Trauma and disasters, both manmade and natural, are frequent occurrences in the present day world: terrorism, plane crashes, earthquakes, industrial accidents, combat and poison gas attacks to name but a few. Common to the occurrence of nearly all disasters and combat is the likelihood of violent death and the presence of human remains – burned, dismembered, mutilated, or relatively intact. Exposure to mass death as well as individual dead bodies is a disturbing and sometimes frightening event. The nature of the stress of exposure to traumatic death and the dead and its relationship to posttraumatic stress disorder and other posttraumatic psychiatric illnesses is not well understood (Breslau & Davis, 1987; Lindy, Green & Grace, 1987; Rundell et al., 1989; Ursano, 1987; Ursano & McCarroll, 1990).

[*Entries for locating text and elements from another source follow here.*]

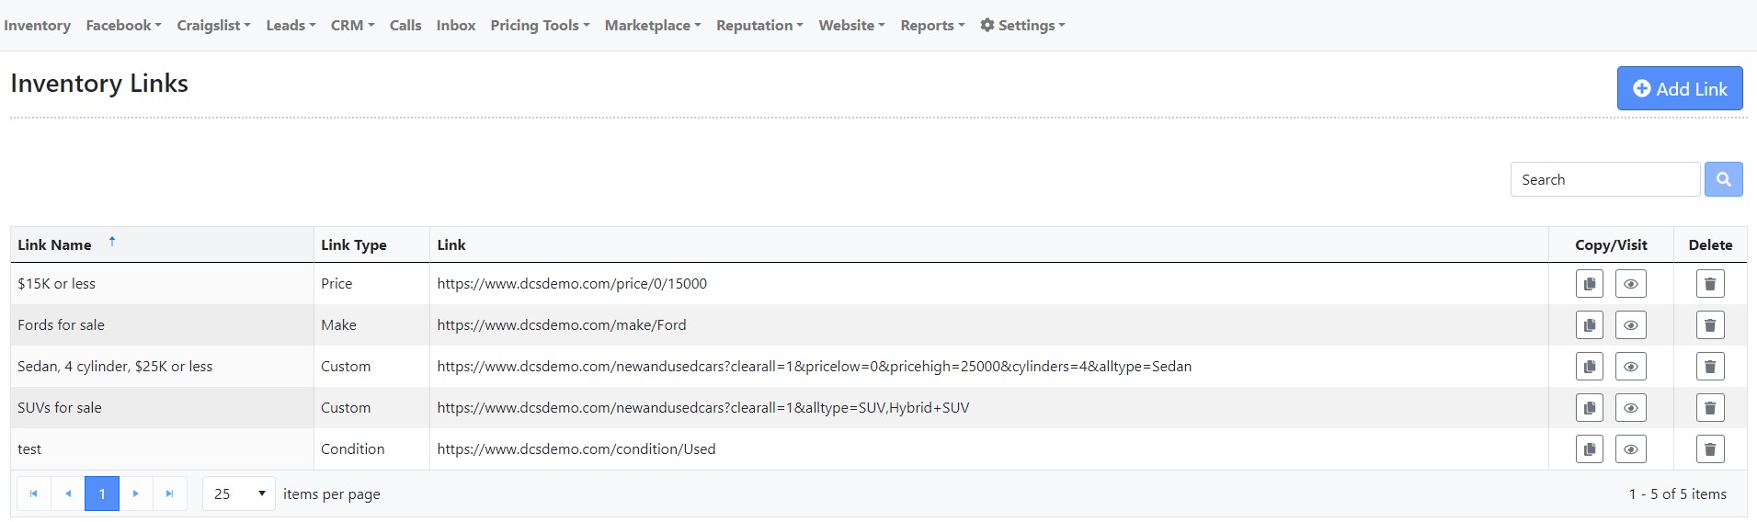Open the Inventory menu item
The height and width of the screenshot is (522, 1757).
[x=37, y=26]
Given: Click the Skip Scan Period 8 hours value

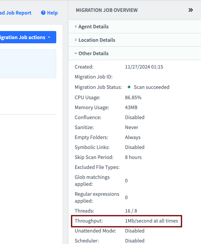Looking at the screenshot, I should click(x=133, y=157).
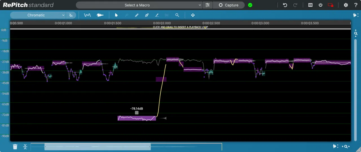361x152 pixels.
Task: Click the four-way move arrows icon
Action: click(x=193, y=15)
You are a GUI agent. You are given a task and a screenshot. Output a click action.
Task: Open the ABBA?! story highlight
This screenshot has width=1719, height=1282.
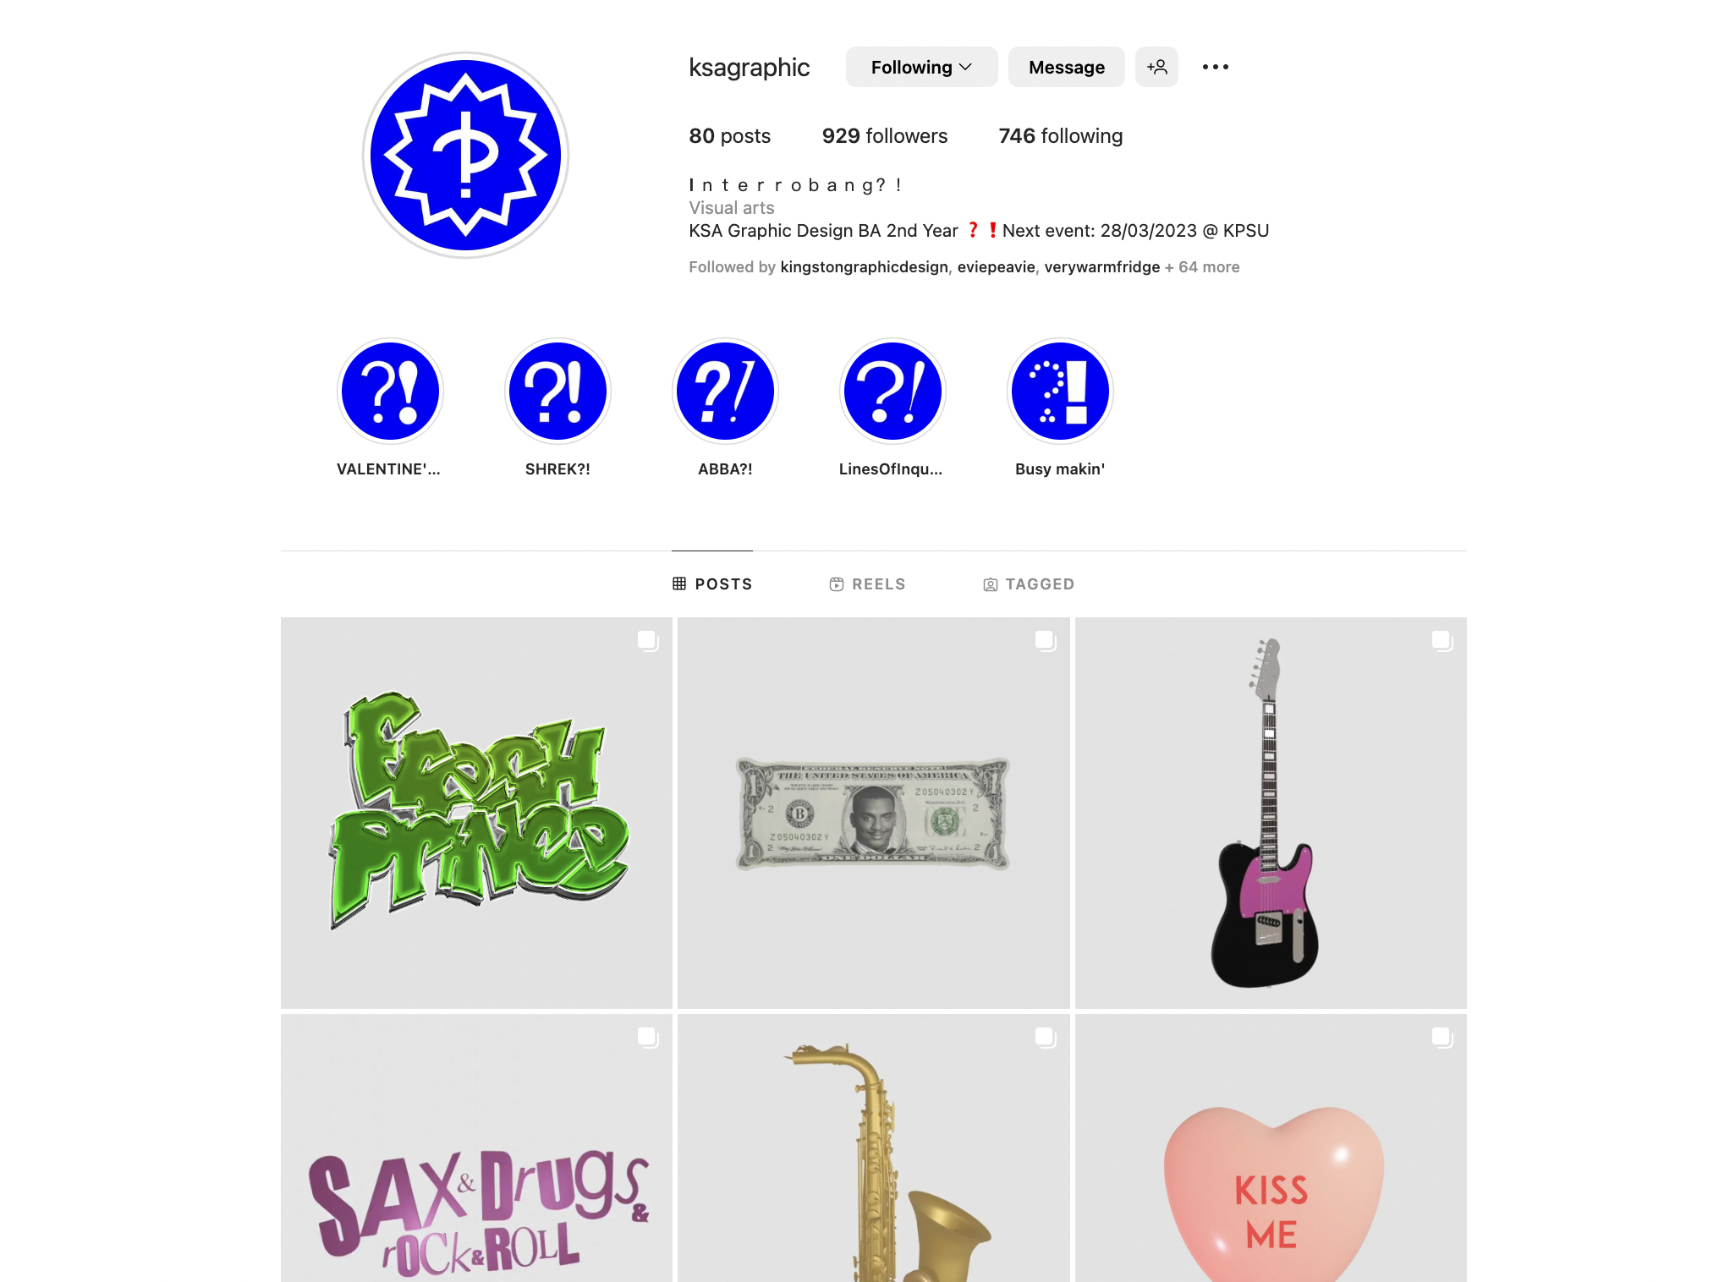click(725, 391)
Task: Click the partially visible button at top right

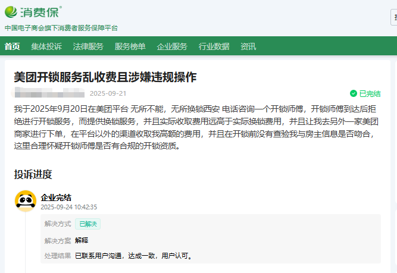Action: (x=395, y=17)
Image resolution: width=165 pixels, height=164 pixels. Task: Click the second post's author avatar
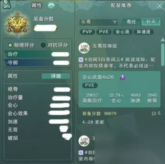pyautogui.click(x=84, y=141)
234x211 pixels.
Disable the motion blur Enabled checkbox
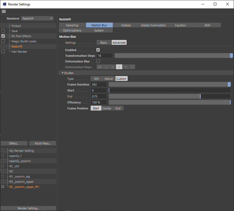click(x=98, y=50)

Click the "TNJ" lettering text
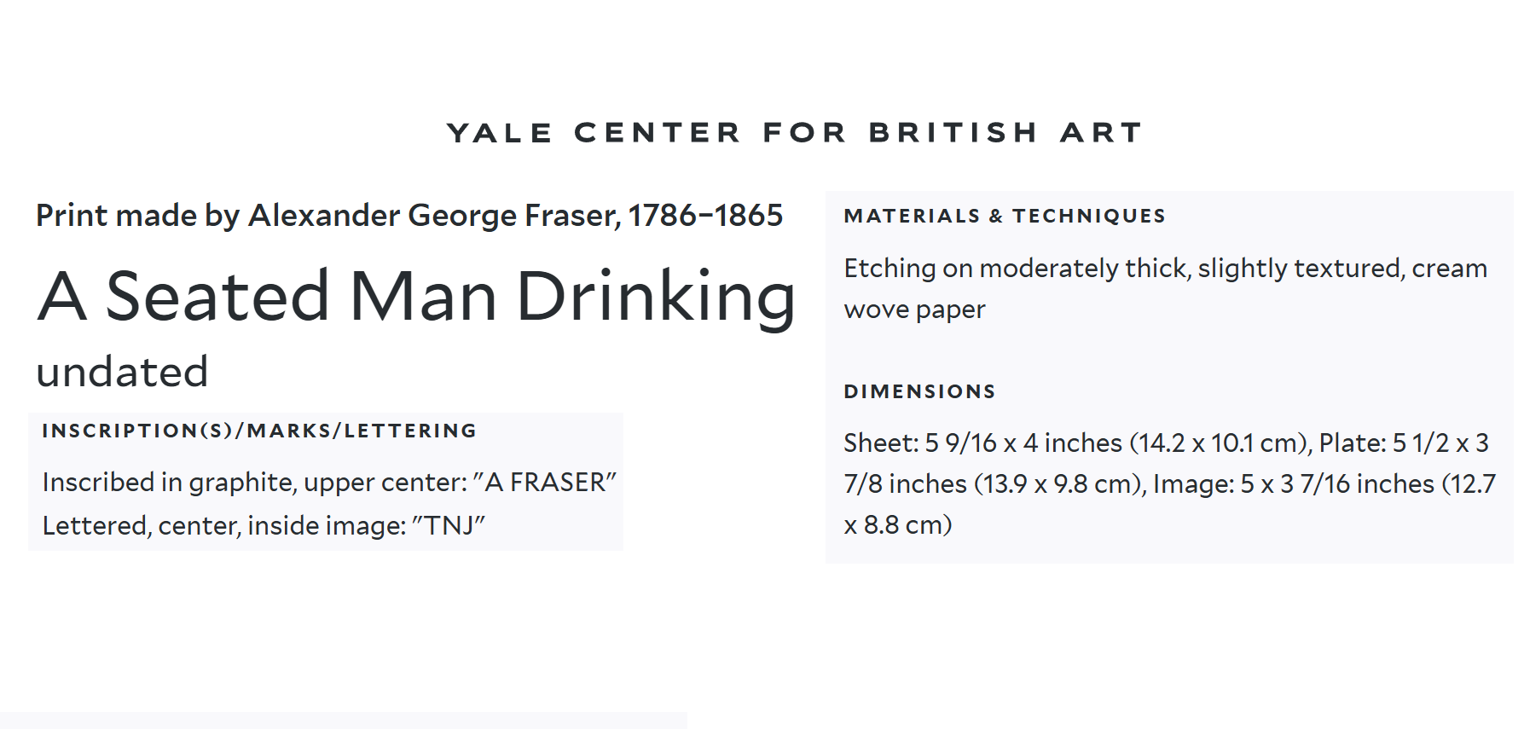[x=449, y=525]
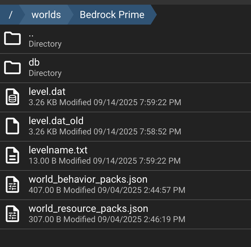This screenshot has width=251, height=247.
Task: Open level.dat_old by its file name
Action: click(x=56, y=121)
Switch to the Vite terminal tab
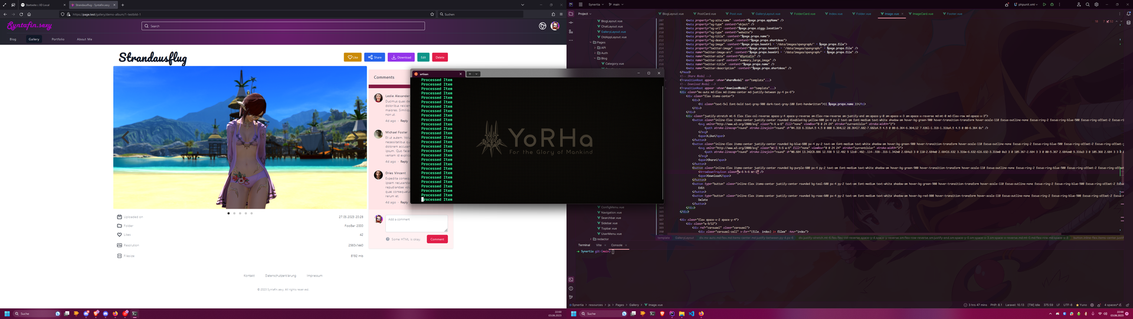 598,245
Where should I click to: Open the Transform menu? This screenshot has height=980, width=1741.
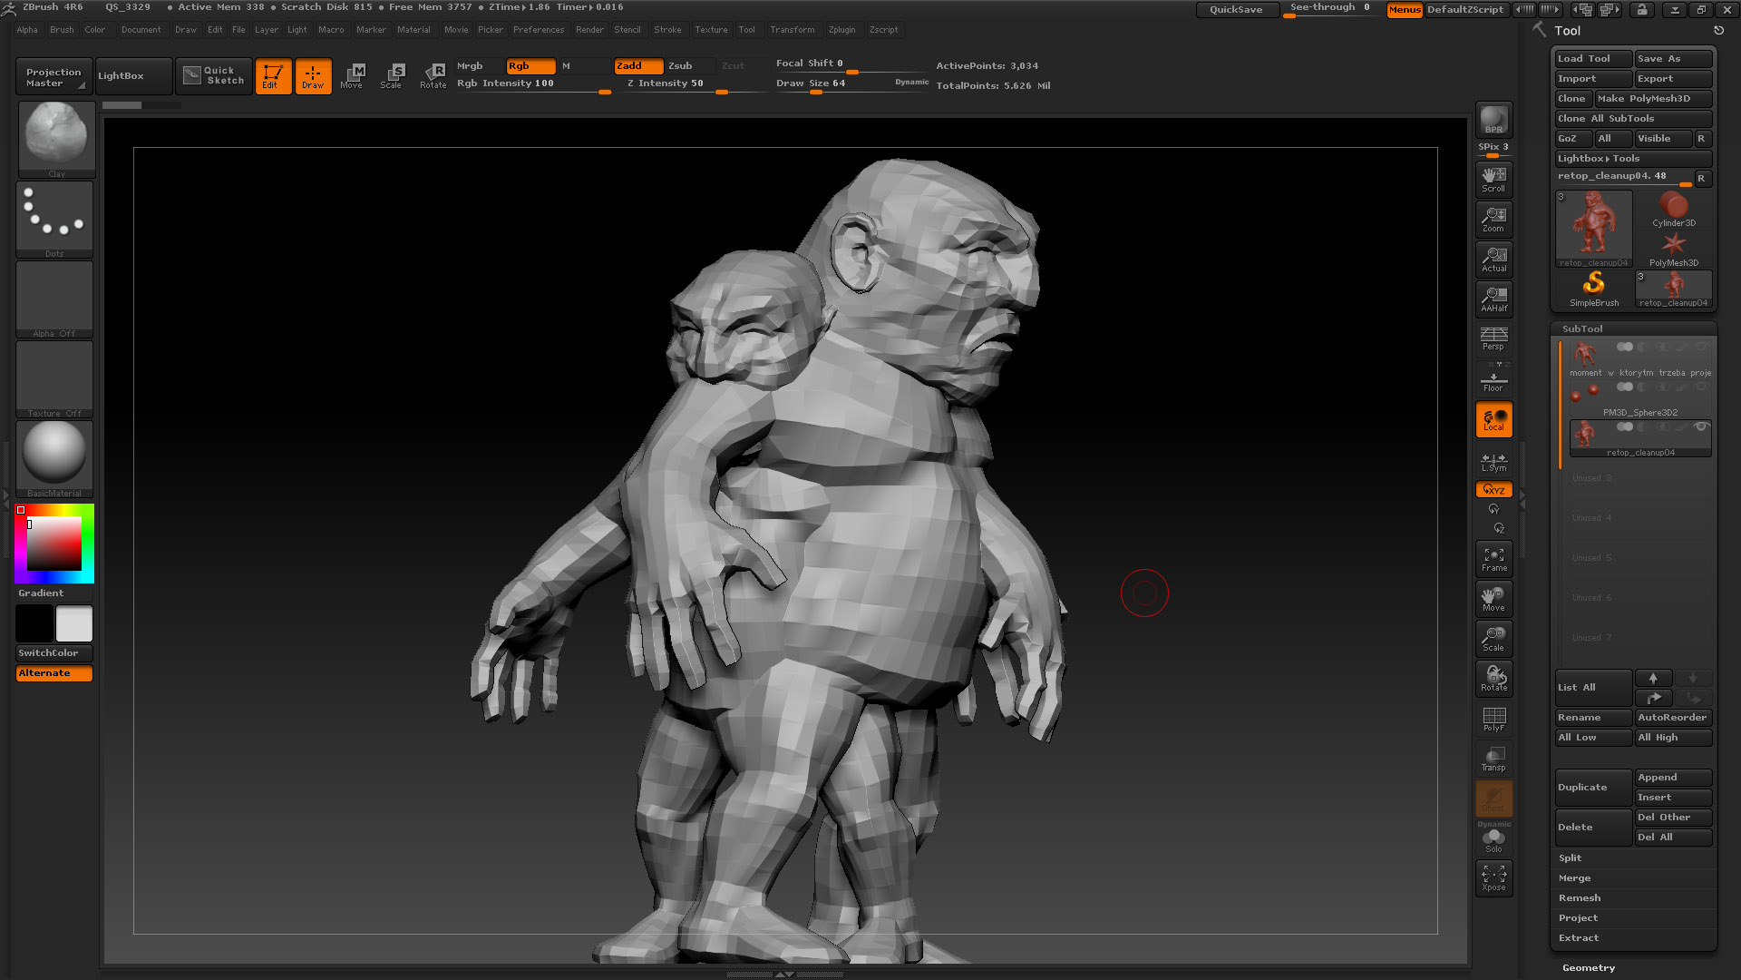click(791, 30)
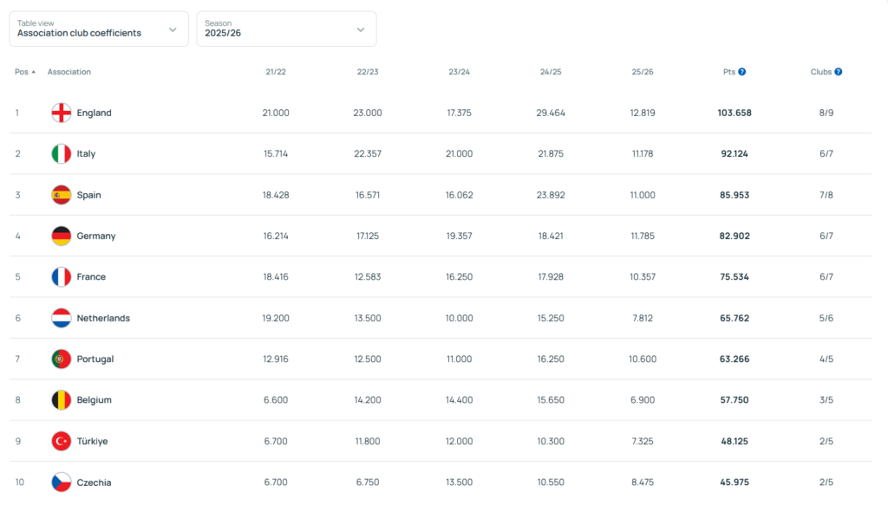The image size is (888, 505).
Task: Open the Table view dropdown
Action: 98,29
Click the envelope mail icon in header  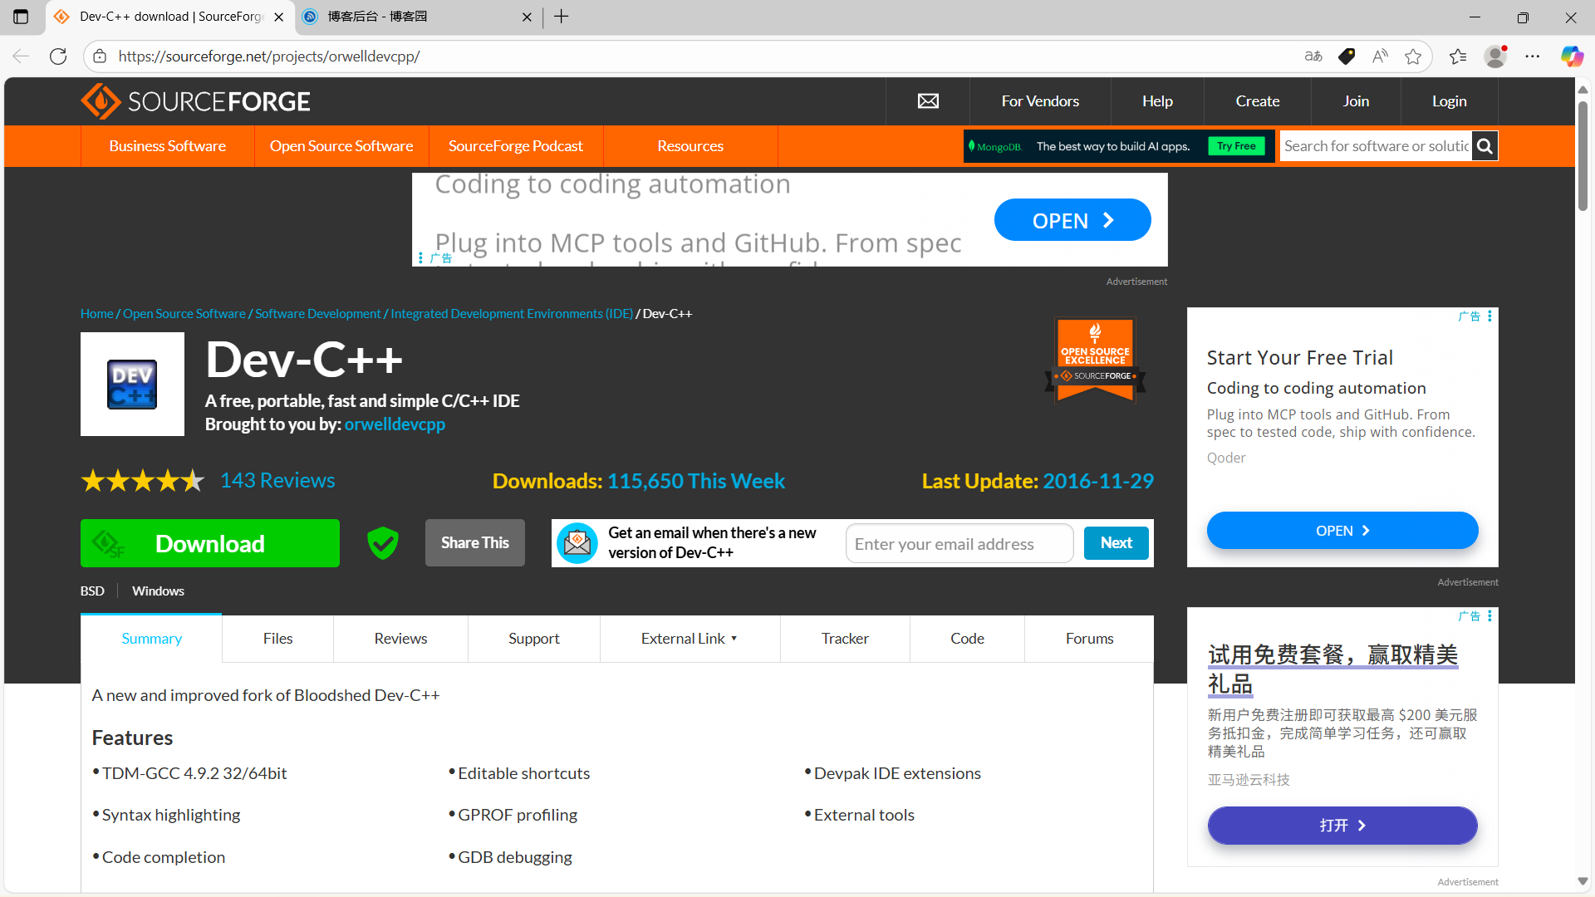click(x=928, y=101)
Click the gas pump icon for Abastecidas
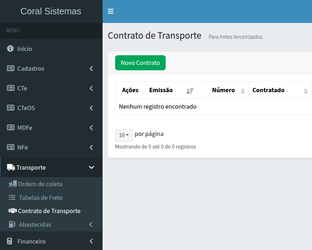312x250 pixels. point(12,225)
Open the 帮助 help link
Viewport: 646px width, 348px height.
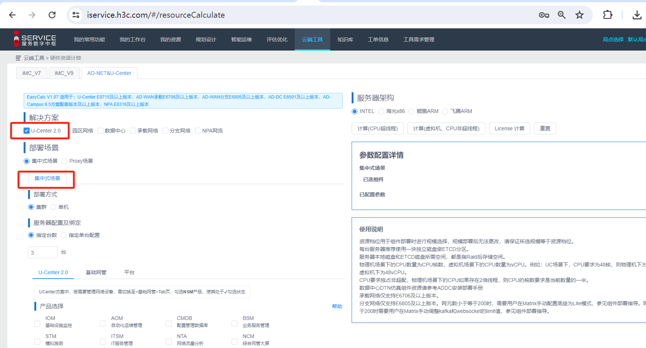pyautogui.click(x=337, y=306)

The tasks of body recovery, identification, transport, and burial may require prolonged as well as acute contact with mass death. Recent research has shown that victims, onlookers, and rescue workers are traumatized by the experience or expectation of confronting death in disaster situations (Jones, 1985; Miles, Demi & Mostyn-Aker, 1984; Schwartz, 1984; Taylor & Frazer, 1982). Exposure to abusive violence (Laufer, Gallops & Frey- Woulters, 1984) and to the grotesque (Green et al., 1989) significantly contributes to the development of psychiatric symptoms in war veterans, particularly intrusive imagery (Laufer, Brett & Gallops, 1985; Lifton, 1973).
Despite the widespread recognition that exposure to dead bodies is one of the major stressors in disasters, few studies have examined the psychiatric effects of exposure to dead bodies and body parts.